Here's a simple formula: For every 10% reduction in the mass of a vehicle, you get a 6% to 8% boost in a vehicle's fuel economy. 

What's not so simple (and what has proven elusive for the auto industry thus far) is how to produce a low-mass vehicle that meets safety standards and performance expectations -- at a reasonable cost for automakers and consumers. 

The engineering arm of British sports-car maker Group Lotus PLC might have cracked the code, however, by leveraging emerging technologies, advanced materials and process innovation. 

See Also: Manufacturing Innovation & Product Development Strategy

As part of a study commissioned by the California Air Resources Board, Lotus Engineering used computer-simulation modeling to develop a virtual crossover utility vehicle based on the interior and exterior dimensions of a 2009 Toyota Venza. 

In a report published in August, the firm concluded that it is commercially feasible to develop a CUV that has 31% less mass and is 37% lighter than the baseline Venza, while meeting or exceeding standards for size, cargo volume, comfort, crashworthiness and structural integrity. 

"The majority of the processes and materials for the [virtual vehicle] are in use today," the firm said in the report. 

Although the use of composites and other advanced materials drove up the body-in-white costs of the low-mass vehicle by 35%, Lotus was able to offset most of those costs by taking a "holistic" approach to the vehicle's design and assembly, Gregg Peterson, senior technologist for Lotus Engineering, explained during a presentation at NASA's Technology Days in Cleveland last month.

"We did a very high level of integration to be able to eliminate parts and merge parts together and get rid of nonfunctional parts and make nonstructural parts structural, so that every part contributed to the body rigidity," Peterson said. "And the bottom line is that we projected about a 3%-plus-cost hit for the total vehicle as a result of this for a 37% lighter vehicle."

One of the techniques used to assemble the vehicle body -- which incorporates magnesium, aluminum, composites and steel -- is structural adhesive bonding, a process already employed in Lotus's automotive plants.

"No. 1, it allowed us to get rid of the welding process," Peterson said. "No. 2, we saved weight because we were able to reduce the flange thickness by about 30% compared with resistance spot welds."

Lotus also discovered cost-saving opportunities in green materials. Lotus used recycled polyethylene terephthalate, or PET, plastic -- commonly found in water bottles -- as the basis for the vehicle's 18-millimeter-thick laminated floor pan. 

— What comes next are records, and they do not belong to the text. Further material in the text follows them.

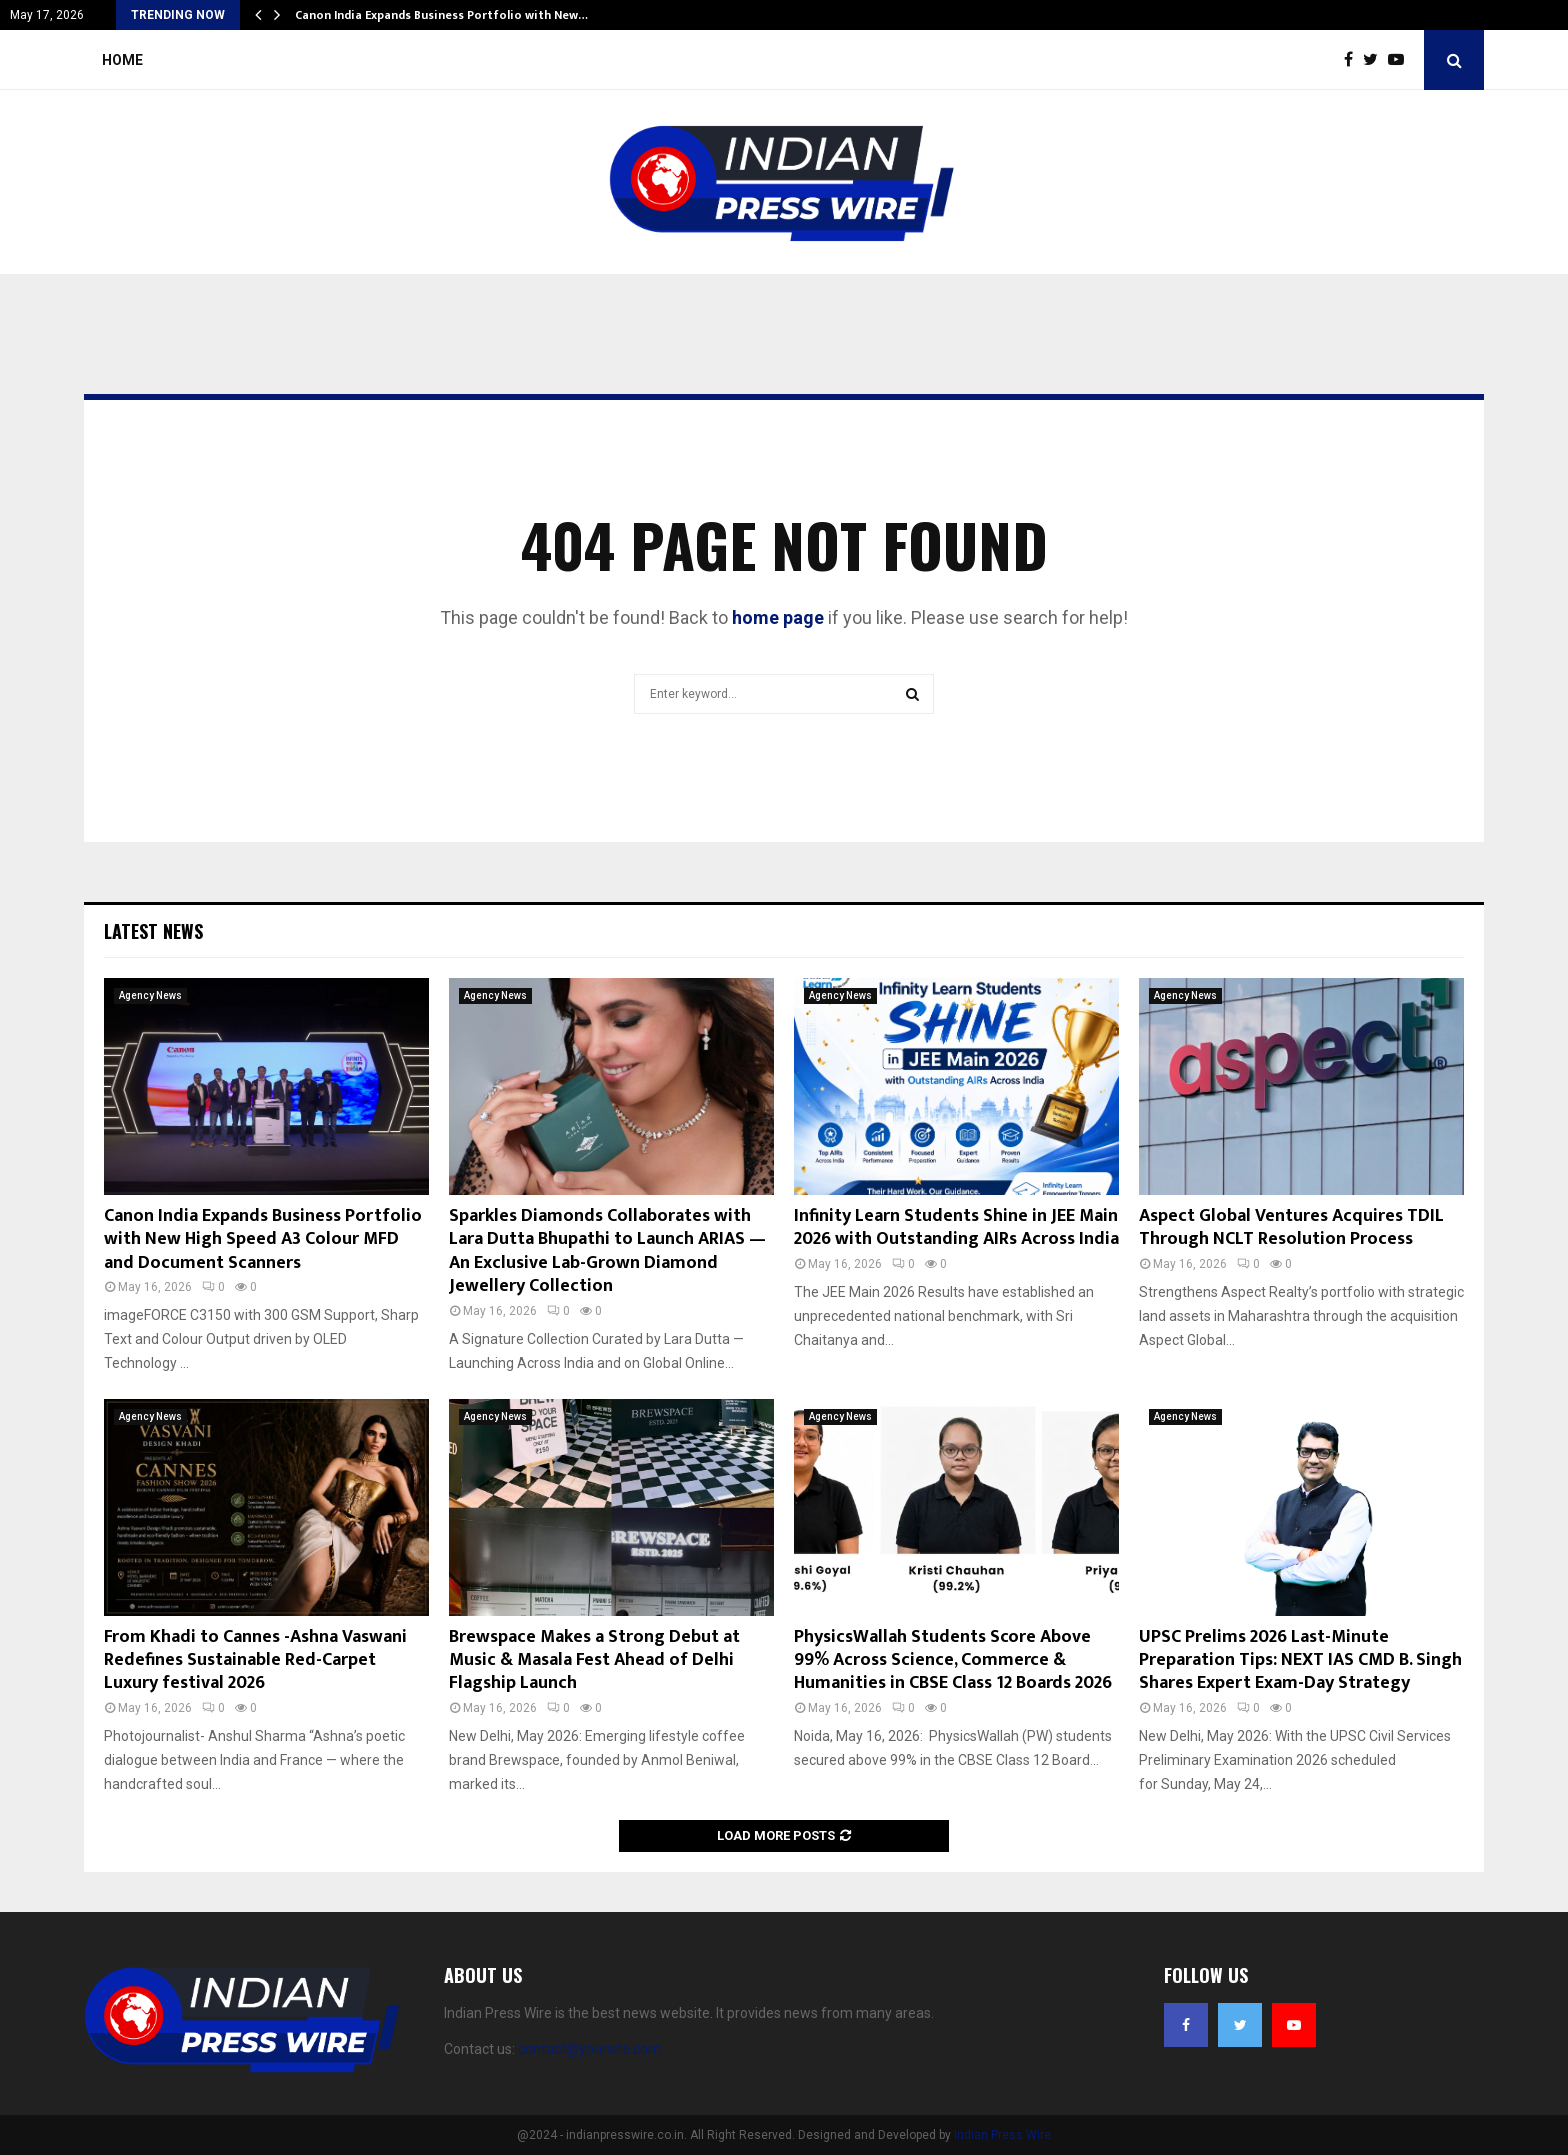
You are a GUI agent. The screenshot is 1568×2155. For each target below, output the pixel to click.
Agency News (150, 995)
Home (122, 60)
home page (778, 617)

Inspired by the study's results, Lotus conceptualized what it would take to create an ultralight "world car" with a projected fuel economy of 120 mpg, Peterson said. The world car would feature an aerodynamic design, 1+2+1 seating and a minimalistic interior -- the driver's laptop or smartphone would function as the instrument panel.

"We think it's relatively realistic to expect to see a car of this weight for $15,000 in three or four years, when the cost of fuel might be $5 or $6 or even higher than that," Peterson said.